## EXCERPTED TEXT
%%

Alcohol Kills 1 in 8 Americans Under 65, CDC Finds

Alcohol Kills 1 in 8 Americans Under 65, CDC Finds

America’s alcohol habit comes with a hefty annual death toll, new research shows. The study estimates that excess drinking is responsible for one of every eight deaths in Americans between the ages of 20 to 64 every year. And though younger people are less likely to die in general, alcohol might help cause one in every five deaths among adults below the age of 50.

It’s long been clear that drinking alcohol can be deadly, especially chronically heavy or binge drinking. But scientists from the Centres for Disease Control and Prevention wanted a better understanding of how much alcohol can contribute to deaths that might not be entirely caused by it, such as certain cancers. So they decided to analyse recent years’ worth of mortality data as well as data on how often Americans are drinking. They then applied this data to newly calculated estimates of how much alcohol fully and partially contributes to various acute and chronic causes of death (a fully attributable death, for instance, would be someone dying from alcoholic liver disease).

Earlier this year, the CDC released their updated numbers for the country as a whole. They now estimate that excessive alcohol use is responsible for more than 140,000 deaths in the United States annually — up from their previous estimate of 95,000 alcohol-related deaths a year. But these new findings, published in JAMA Network Open on Tuesday, show that many of these deaths are happening among working-age Americans.

Between 2015 to 2019, there were an average 694,660 annual deaths among adults aged 20 to 64 years. About 13% of these deaths (nearly 90,000 a year) were attributable to excessive alcohol use, the researchers found. And for Americans between the ages of 20 to 49, excessive alcohol use helped cause about 20% of deaths during the same time period (about 45,000 a year).

%%

## EXERCISE GOAL
Copy the text on alcohol deaths from "Earlier this year, the" up to and including "among working-age Americans.", changing "annually" to "every year".

## DATA RECORDS
%%

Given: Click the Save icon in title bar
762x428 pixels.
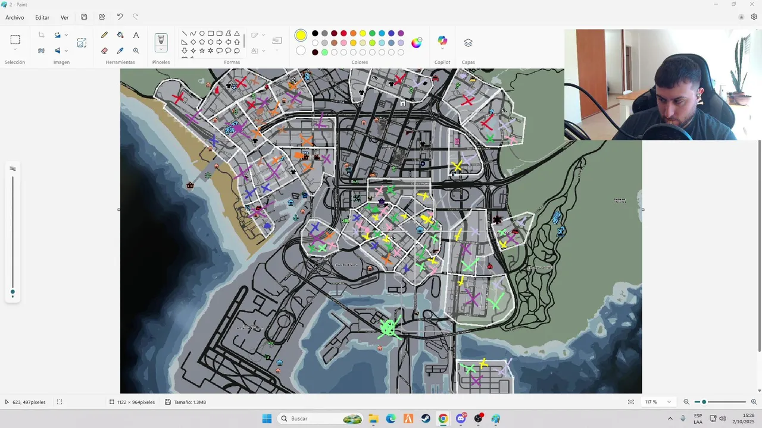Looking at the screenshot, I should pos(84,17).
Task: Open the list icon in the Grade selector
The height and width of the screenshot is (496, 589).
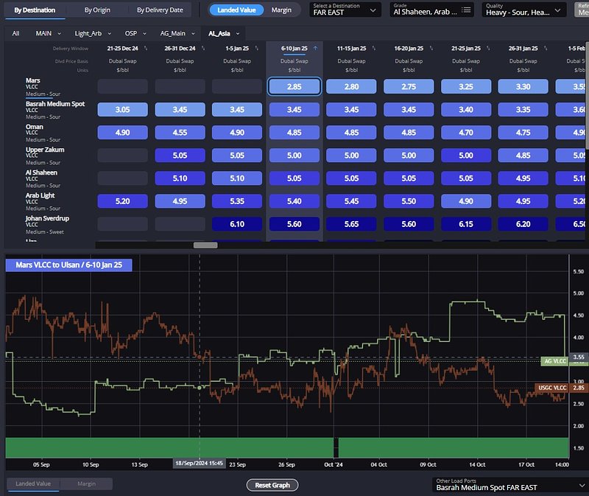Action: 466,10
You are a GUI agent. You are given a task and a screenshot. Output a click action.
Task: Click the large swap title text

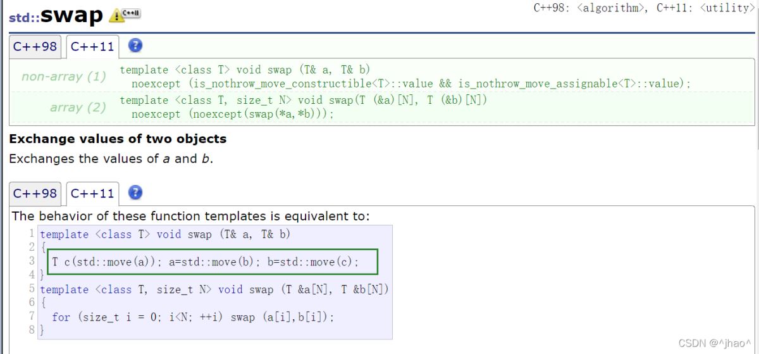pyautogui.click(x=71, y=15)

%%
%%

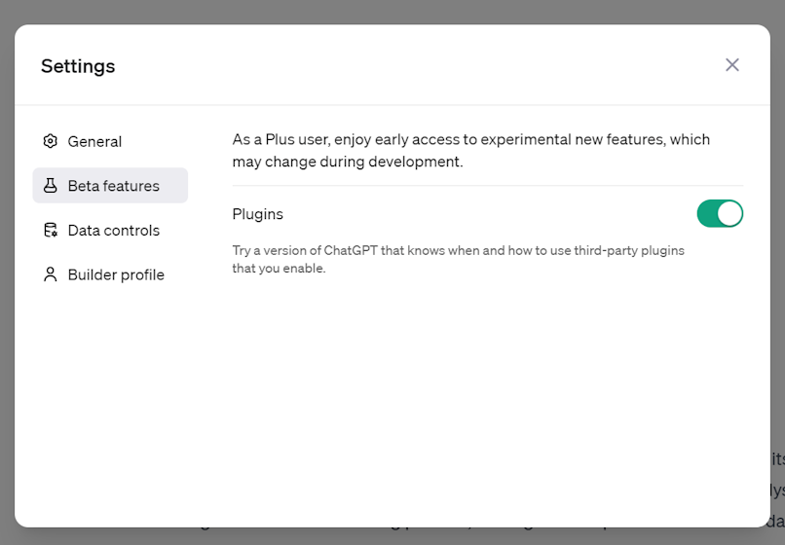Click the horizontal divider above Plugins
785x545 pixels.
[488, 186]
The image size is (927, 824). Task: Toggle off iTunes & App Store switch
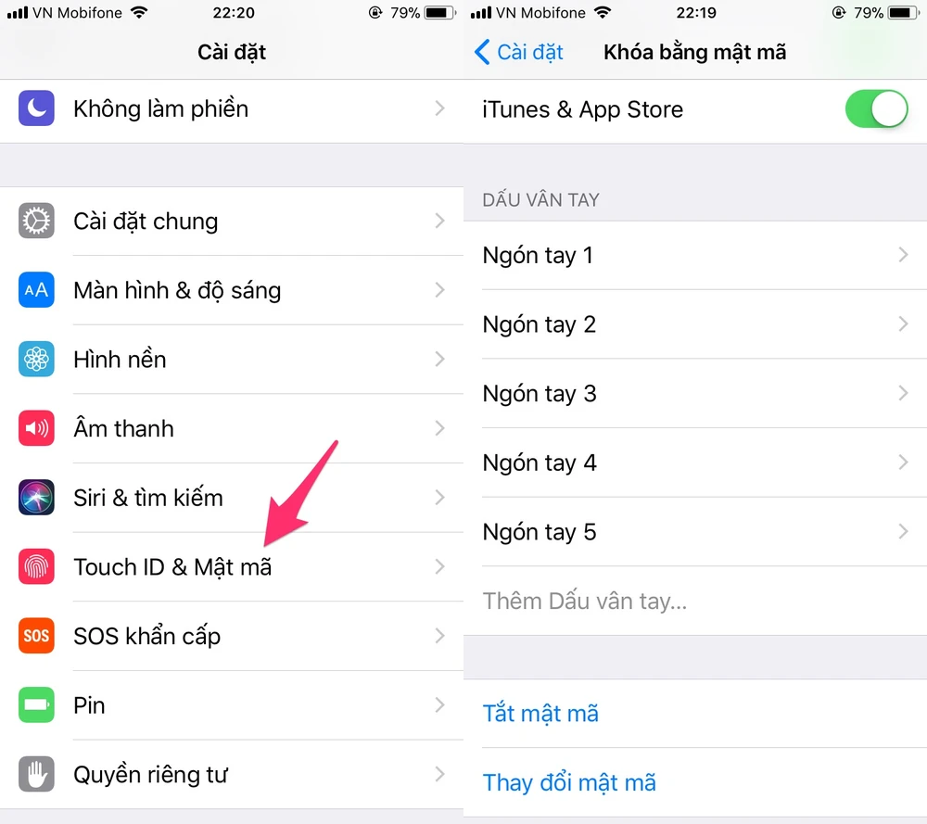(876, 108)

%%
%%

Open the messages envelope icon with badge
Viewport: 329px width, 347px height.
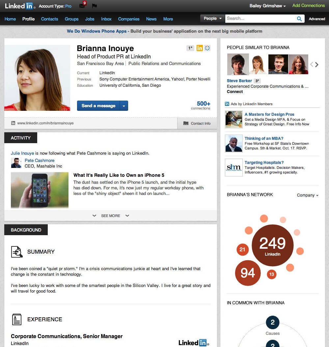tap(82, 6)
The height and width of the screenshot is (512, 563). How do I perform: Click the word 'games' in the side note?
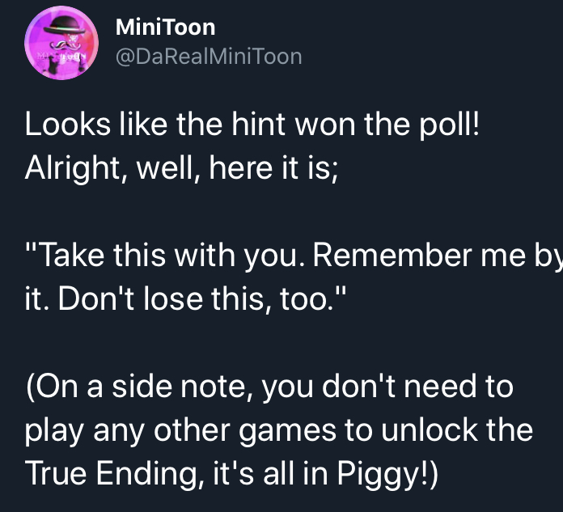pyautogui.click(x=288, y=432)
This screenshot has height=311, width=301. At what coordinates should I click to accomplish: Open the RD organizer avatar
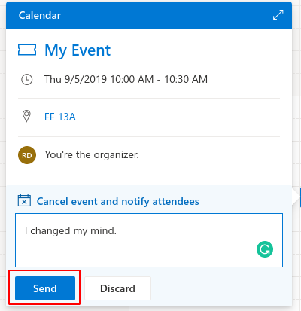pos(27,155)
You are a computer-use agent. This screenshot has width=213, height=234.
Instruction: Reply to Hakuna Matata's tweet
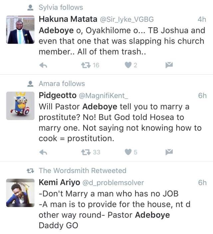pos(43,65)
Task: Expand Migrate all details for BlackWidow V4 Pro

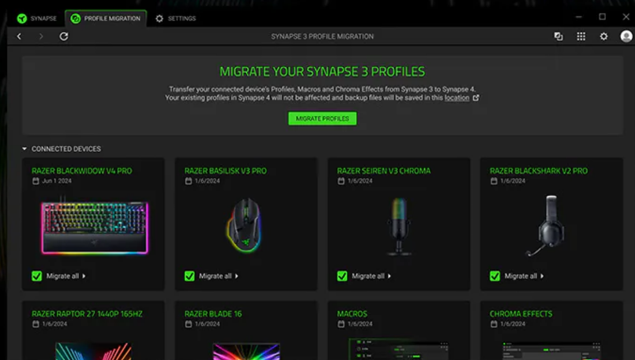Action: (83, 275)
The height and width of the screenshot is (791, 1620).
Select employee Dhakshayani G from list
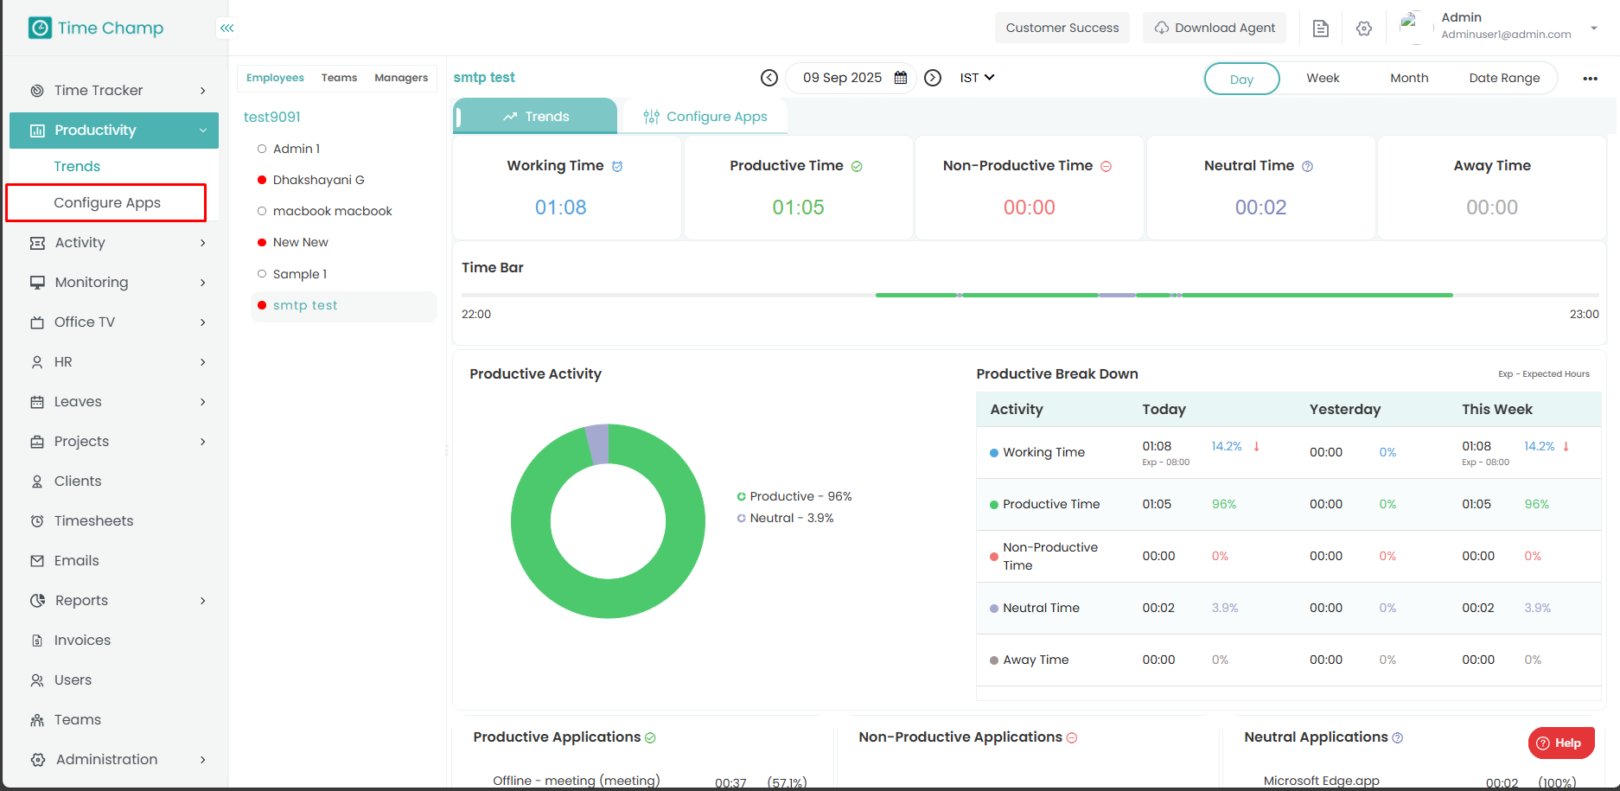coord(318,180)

%%

## OUTPUT BELOW
Earlier this year, the CDC released their updated numbers for the country as a whole. They now estimate that excessive alcohol use is responsible for more than 140,000 deaths in the United States every year — up from their previous estimate of 95,000 alcohol-related deaths a year. But these new findings, published in JAMA Network Open on Tuesday, show that many of these deaths are happening among working-age Americans.